EXERCISE DETAILS: Copy out each line below that contains the string "dimensions".

★ ★ ★ ★ ★

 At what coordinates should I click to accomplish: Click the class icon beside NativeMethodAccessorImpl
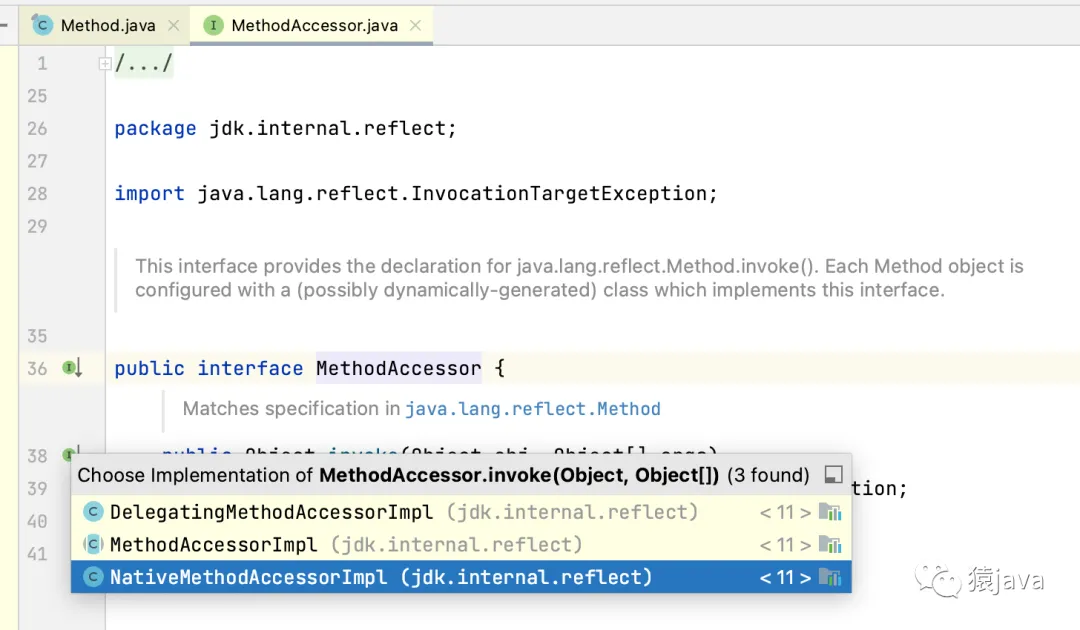point(93,577)
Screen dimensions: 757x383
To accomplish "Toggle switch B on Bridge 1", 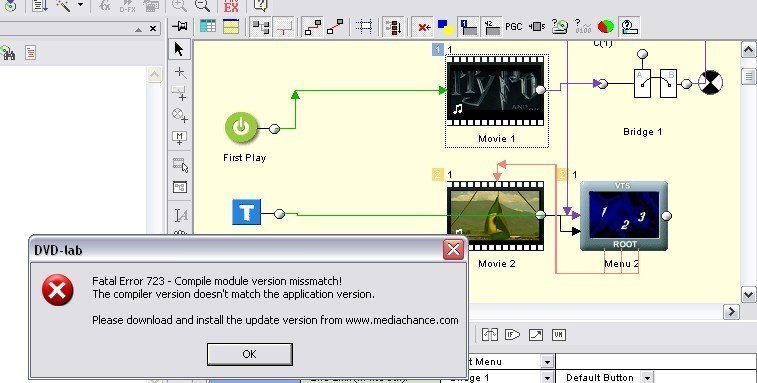I will click(x=668, y=84).
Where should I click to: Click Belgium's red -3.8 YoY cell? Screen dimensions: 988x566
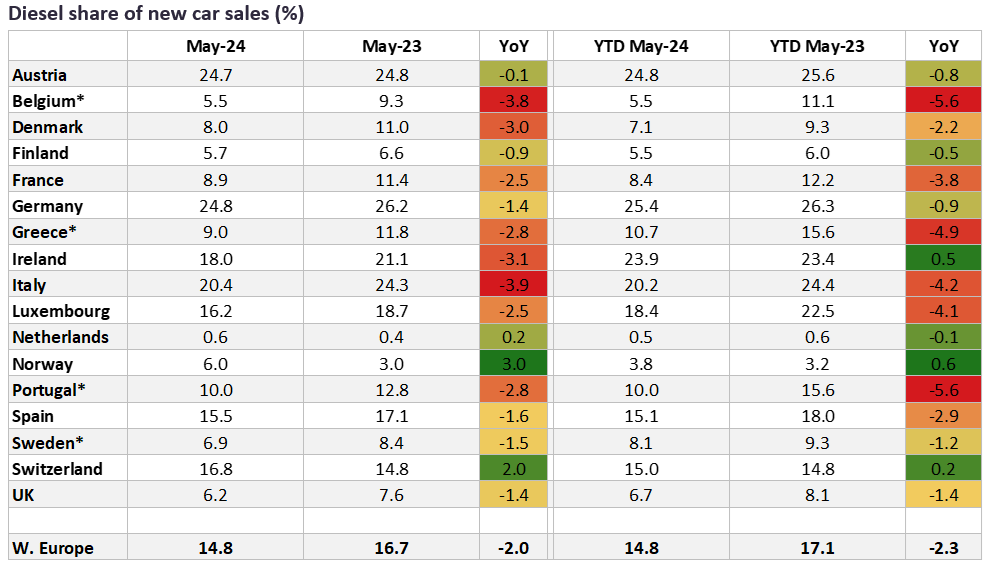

★ ★ ★ ★ ★

SOLUTION:
Screen dimensions: 757x383
Where should I click to: Click Belgium's red -3.8 YoY cell? Screen dimensions: 988x566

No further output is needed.